Inferior branch vestibular neuritis will present with downbeat-torsional nystagmus, but this is a rare disorder. From the emergency medicine perspective, vertical nystagmus in a patient with an acute vestibular syndrome patient should be considered to be central (a stroke).

More than half of posterior fossa strokes will have direction-fixed horizontal nystagmus that, alone, cannot be distinguished from that typically seen with vestibular neuritis.

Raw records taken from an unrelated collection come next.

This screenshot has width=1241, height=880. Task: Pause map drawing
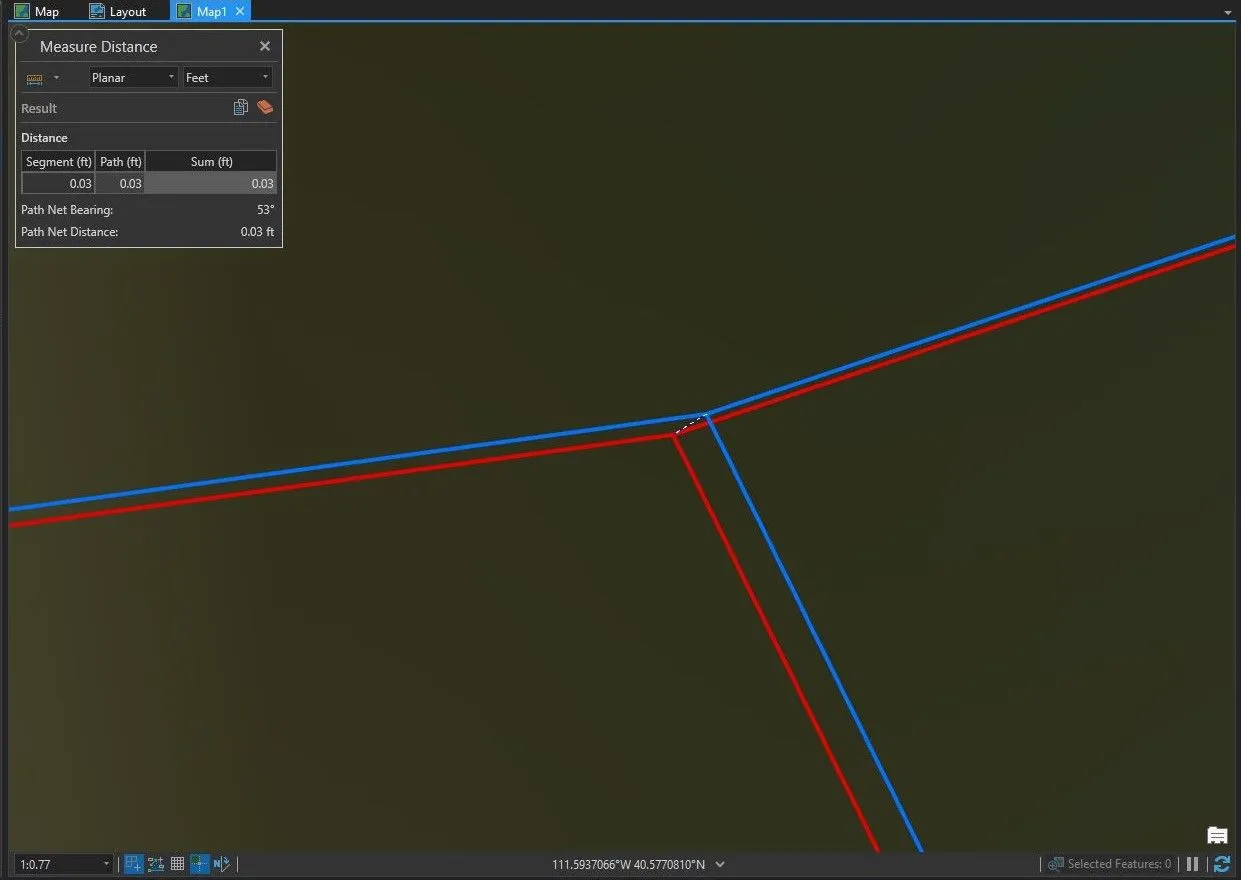tap(1192, 864)
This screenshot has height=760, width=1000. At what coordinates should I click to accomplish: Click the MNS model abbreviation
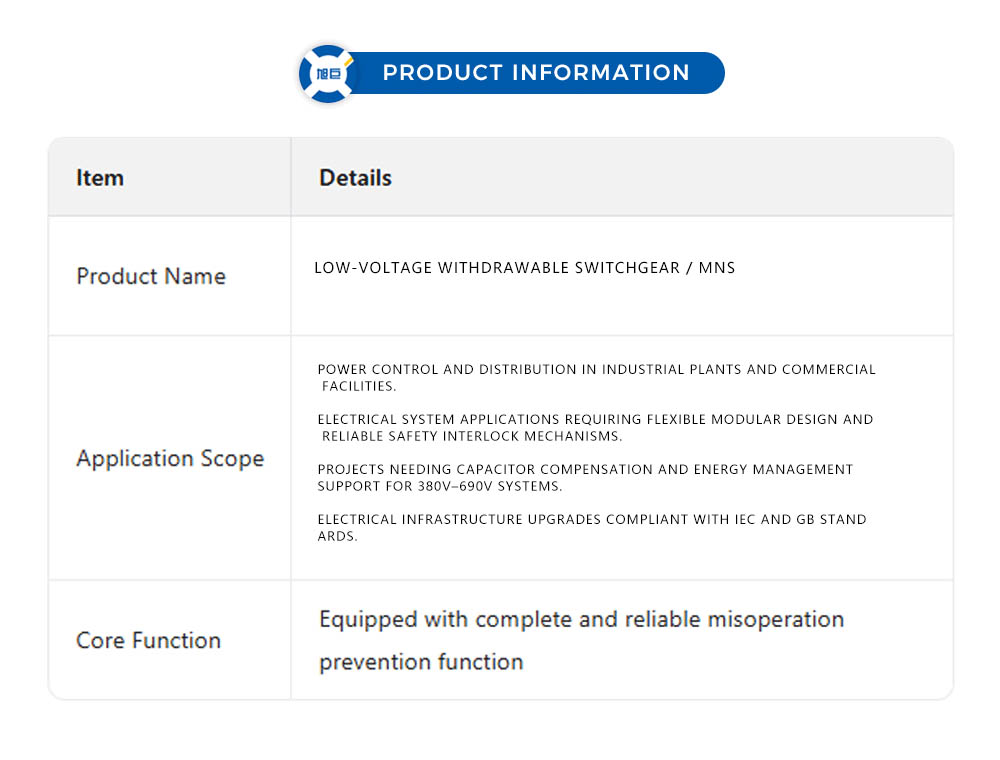pos(717,268)
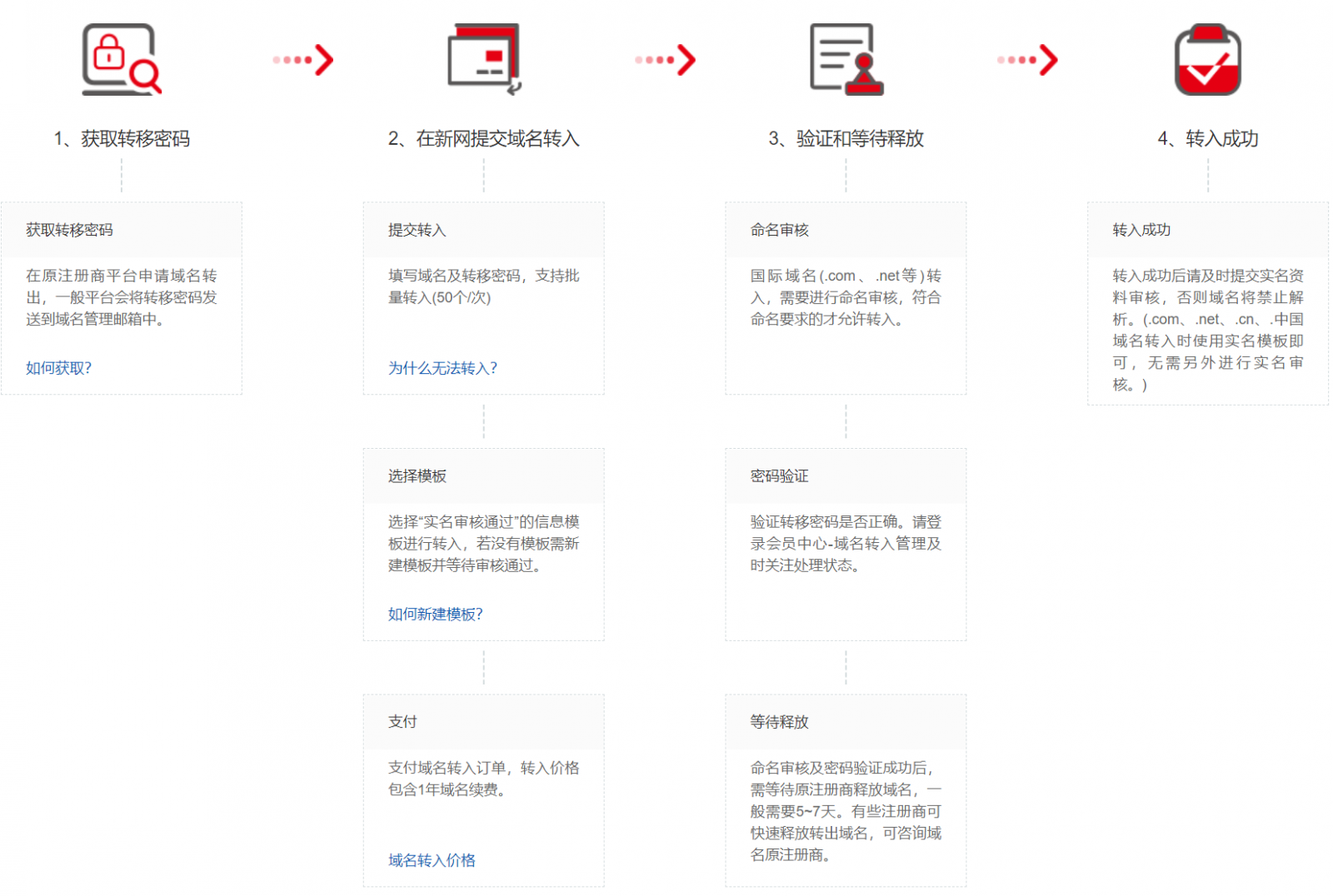Click the lock and magnifier step icon
The width and height of the screenshot is (1333, 896).
pyautogui.click(x=122, y=59)
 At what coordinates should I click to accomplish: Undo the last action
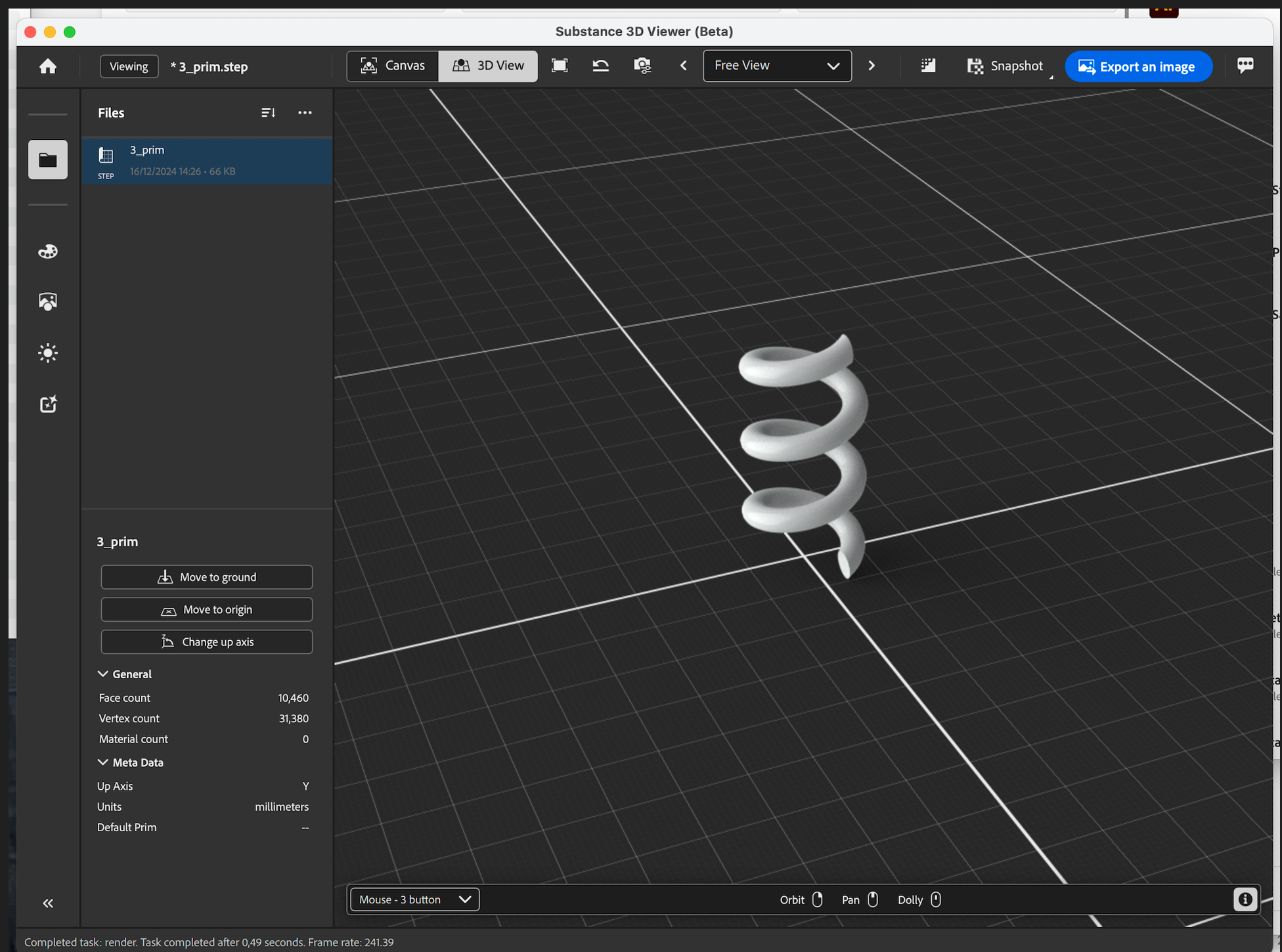click(x=600, y=66)
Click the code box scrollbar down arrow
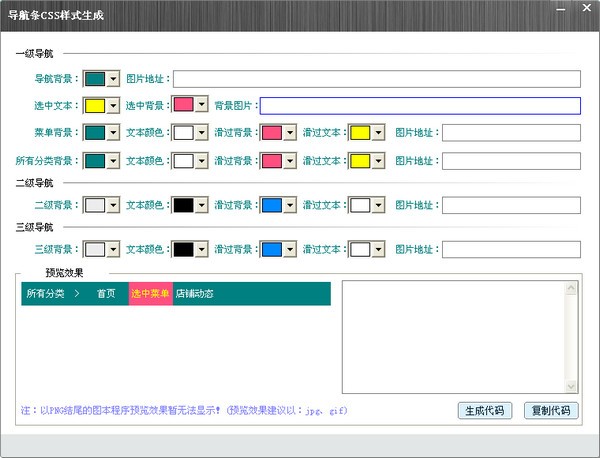600x458 pixels. coord(571,386)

More than half of posterior fossa strokes will have no skew deviation, so, on this criterion alone, cannot be distinguished from vestibular neuritis.

§

Strokes in the anterior inferior cerebellar artery territory may produce a unilaterally abnormal head impulse test that mimics vestibular neuritis, but hearing loss is usually present as a clue. If a patient has bilaterally abnormal Head Impulse Test, this is also suspicious for a central lesion if nystagmus is present (as may be seen in Wernicke’s syndrome).